Si on veut véritablement mettre fin aux inégalités, souvent dénoncées mais sans aucun effet, il faut placer au centre du projet la transformation de ces structures qui les provoquent sans cesse : d’une part le poids écrasant du capital actionnarial et l’entière liberté de mouvement qui lui est laissé d’asseoir son emprise sur les entreprises cotées ; de l’autre, la concurrence sans frein avec la terre entière, autorisations de délocalisations comprises. Bref, l’Europe dans sa forme actuelle, prolongée en OMC et par l’AGCS.

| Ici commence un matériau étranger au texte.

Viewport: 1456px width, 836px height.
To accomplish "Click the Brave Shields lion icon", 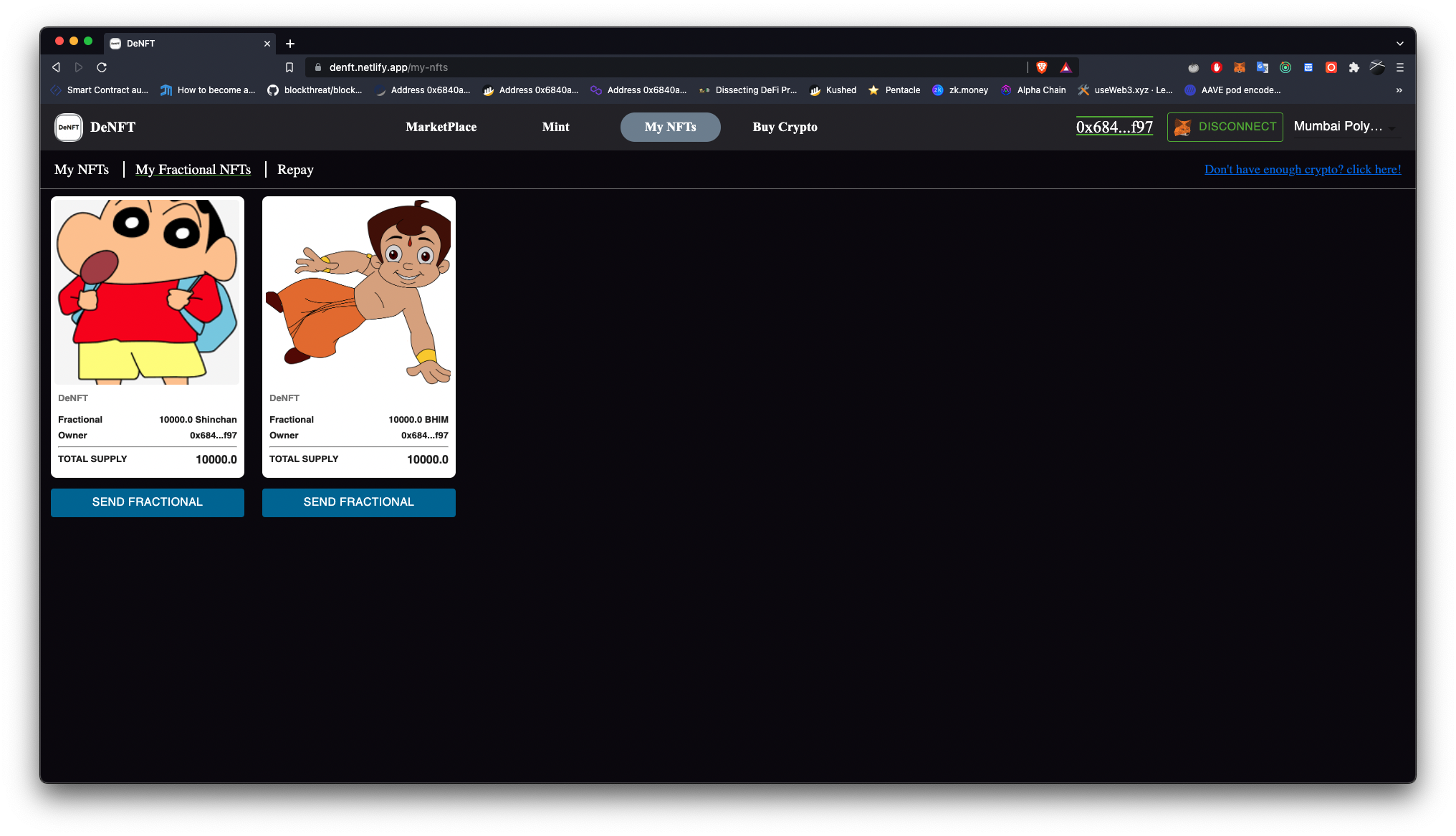I will tap(1042, 67).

Or, aucune de ces deux prétendues servitudes n’est indépassable. A la première, il est possible d’opposer la contre-force de la loi fiscale et de plafonner la rémunération actionnariale, sous la forme du "SLAM" (soit, traduit de l’anglais : "marge actionnariale limite autorisée"). La seconde appelle le renversement des interdits "concurrentialistes" et la réouverture d’un débat sur la nature du régime souhaitable des échanges internationaux. Soit ladite question si mal construite et du mot si parfaitement inepte du "protectionnisme".
Chemin faisant, l’auteur éclaircit les questions cruciales du chantage à la "compétence" pour tenter de justifier, contre toute évidence, bonus et subprimes ; et de l’historique du paradoxe de la diminution de 10 points de la part salariale, depuis les années 1983-1986.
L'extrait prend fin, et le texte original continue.